Si ceux-ci obtiennent la tête de leur chef, comme bon nombre s’y attendent au sein du caucus, les membres du Parti conservateur devront élire un troisième chef en sept ans depuis le départ de Stephen Harper. Des courses à la direction à répétition laissent des traces et des fissures. L’unité du parti sera de nouveau mise à mal.

Sur la ligne de départ, le député Pierre Poilievre fait déjà figure de favori. Depuis quelques semaines, le bouillant député de Carleton, dans la région de la capitale fédérale, donne l’impression d’être déjà en campagne en multipliant les sorties provocantes sur les réseaux sociaux qui plaisent à une bonne partie de la base militante du parti. M. Poilievre avait songé à se présenter la dernière fois, effectuant même une tournée au Québec. Mais il avait soudainement abandonné l’idée de se lancer dans la course contre Peter MacKay et Erin O’Toole, entre autres, en invoquant des raisons familiales.

« S’il y a une course et qu’il est candidat, l’affaire est réglée », a affirmé une source conservatrice.

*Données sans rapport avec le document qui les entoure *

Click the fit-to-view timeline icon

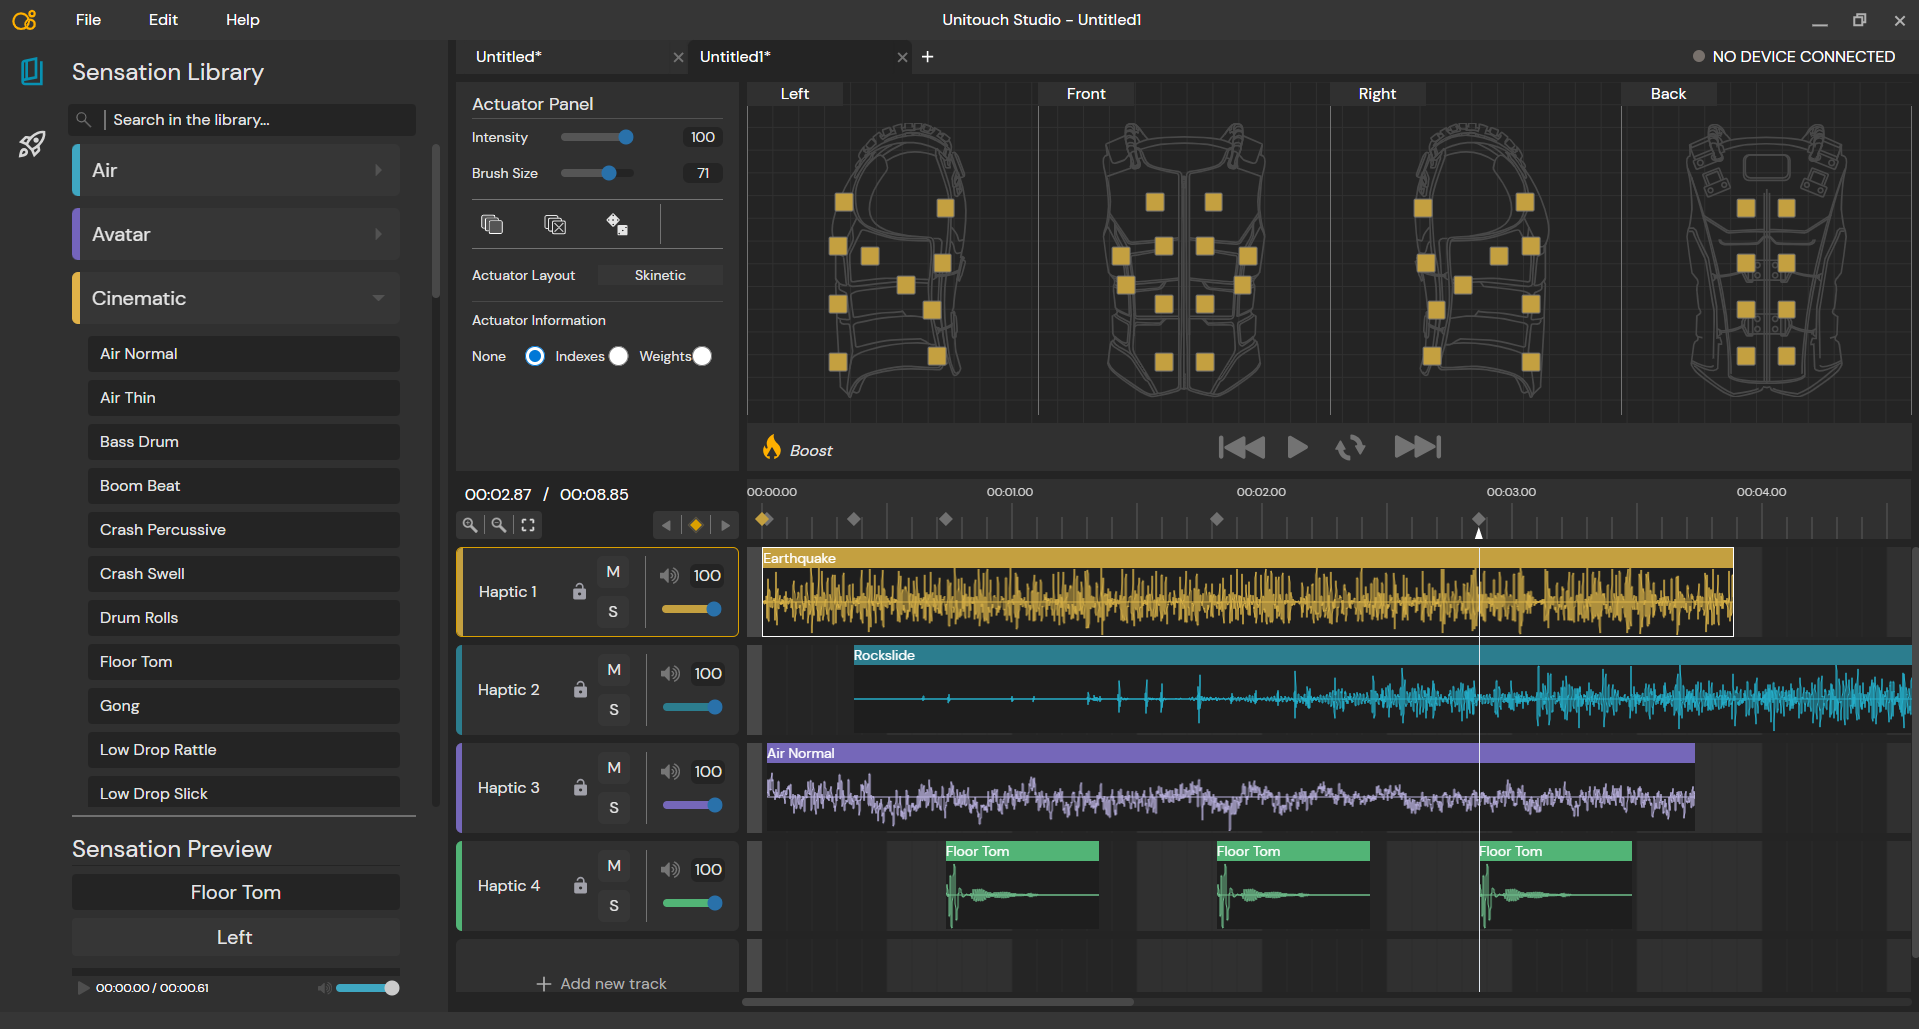(x=528, y=525)

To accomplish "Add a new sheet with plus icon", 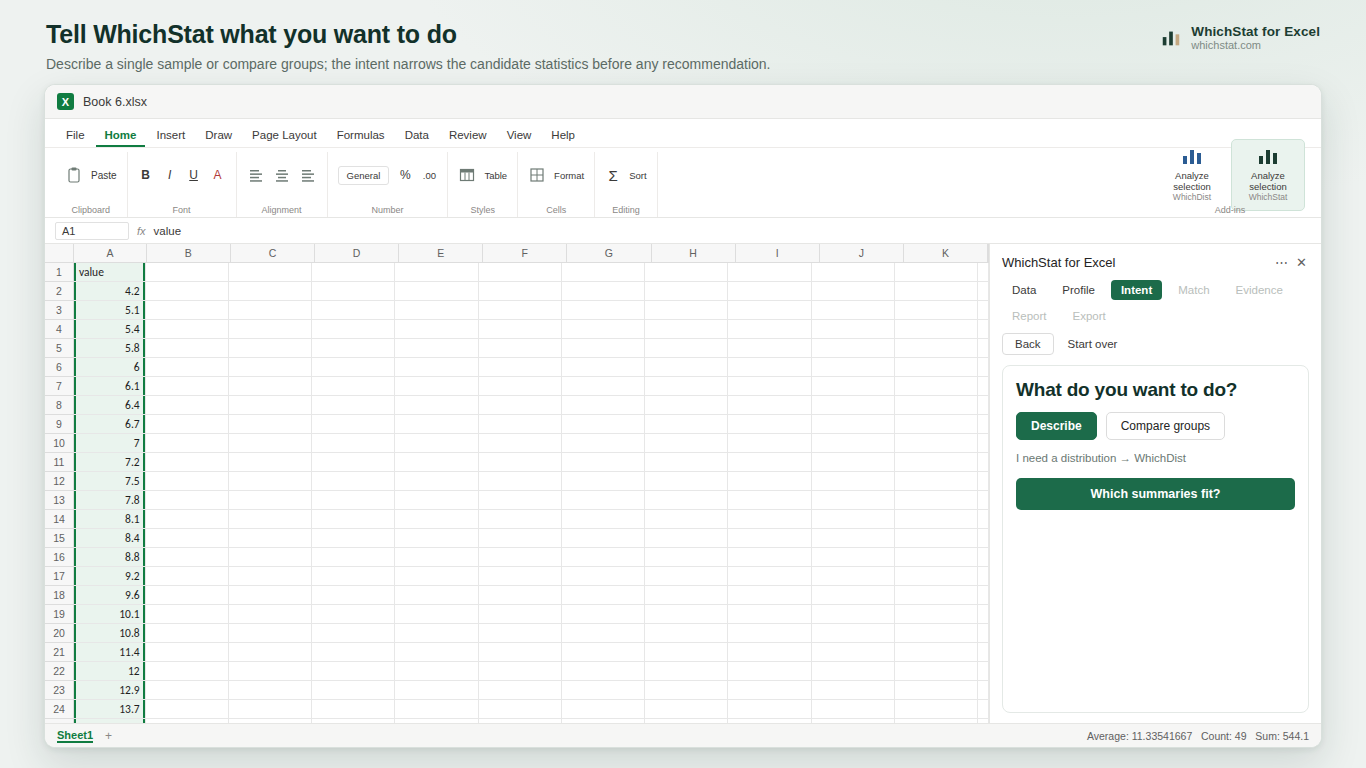I will coord(109,736).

Les conservateurs qui se réclament de l’aile progressiste du parti exerceront de vives pressions sur le député Gérard Deltell pour qu’il soit aussi sur les rangs. Ce dernier avait songé également à briguer la direction du parti la dernière fois avant d’y renoncer après que l’ancien premier ministre du Québec Jean Charest eut laissé entendre pendant quelques semaines qu’il envisageait d’être candidat.

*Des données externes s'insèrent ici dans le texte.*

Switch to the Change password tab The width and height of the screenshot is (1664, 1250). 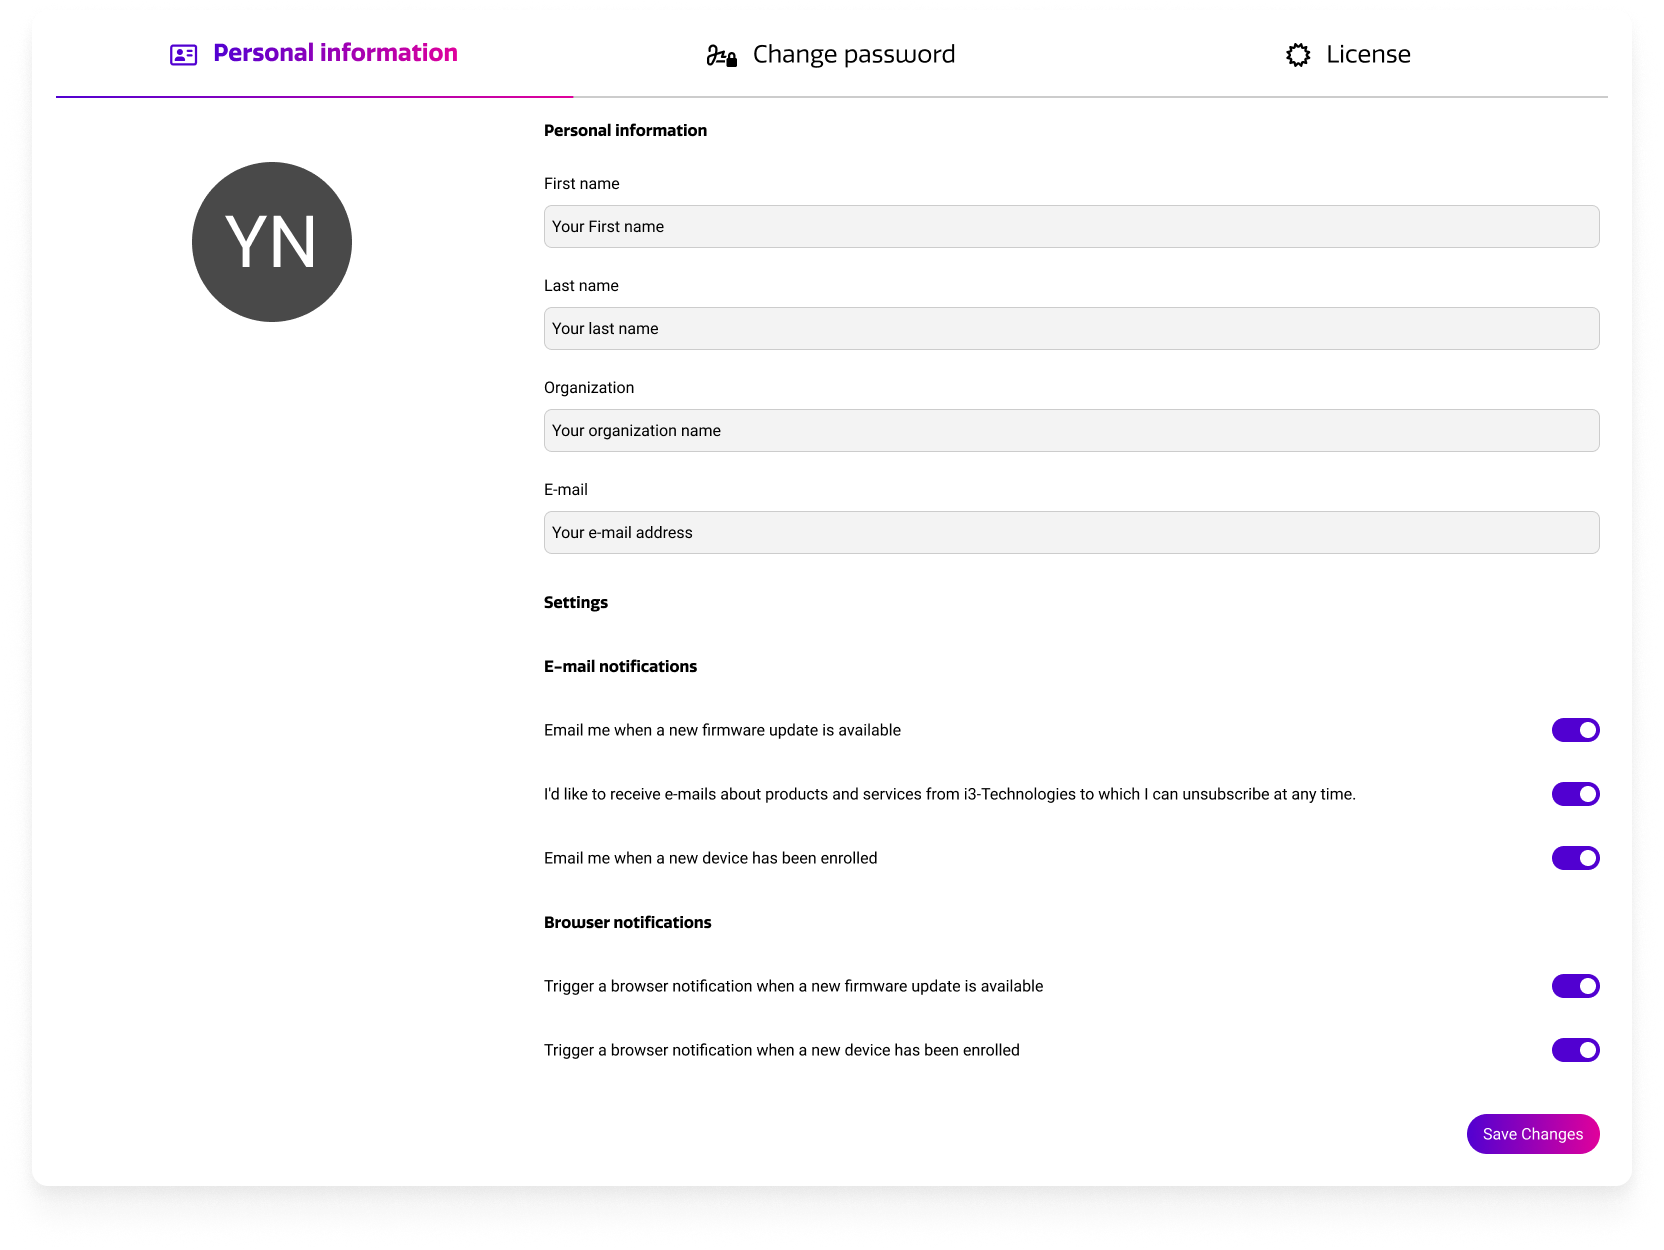pos(853,54)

Des conservateurs du Québec tenteront aussi de convaincre la fille de l’ancien premier ministre Brian Mulroney, Caroline Mulroney, qui est actuellement ministre des Transports du gouvernement Ford, de faire le saut dans l’arène fédérale. Mais il serait surprenant qu’elle accepte l’invitation. Des élections provinciales ont lieu en juin en Ontario.

Le poids du Québec moindre

Dans une potentielle course au leadership, l’influence du Québec sera moins déterminante. Dans le passé, chaque circonscription électorale se voyait accorder le même poids, soit 100 points, peu importe le nombre de membres que comptait une association de circonscription. Un candidat devait consacrer autant d’efforts à convaincre une poignée de membres de Laurier–Sainte-Marie, au Québec, que les milliers de membres de Calgary-Centre, en Alberta. Cette formule faisait partie du compromis qui a jeté les bases de la fusion entre le Parti progressiste-conservateur et l’Alliance canadienne en 2003.

Mais au dernier congrès national du parti, au printemps 2021, les membres ont modifié les règles visant à élire le chef. À titre d’exemple, une circonscription qui ne compte que 50 membres se verra accorder 50 points seulement, et non plus 100 points comme les circonscriptions qui comptent 100 membres et plus.

À plusieurs égards, le sort qui sera réservé à Erin O’Toole mercredi dictera inévitablement la place que l’on veut accorder aux tenants de l’aile progressiste au sein du Parti conservateur.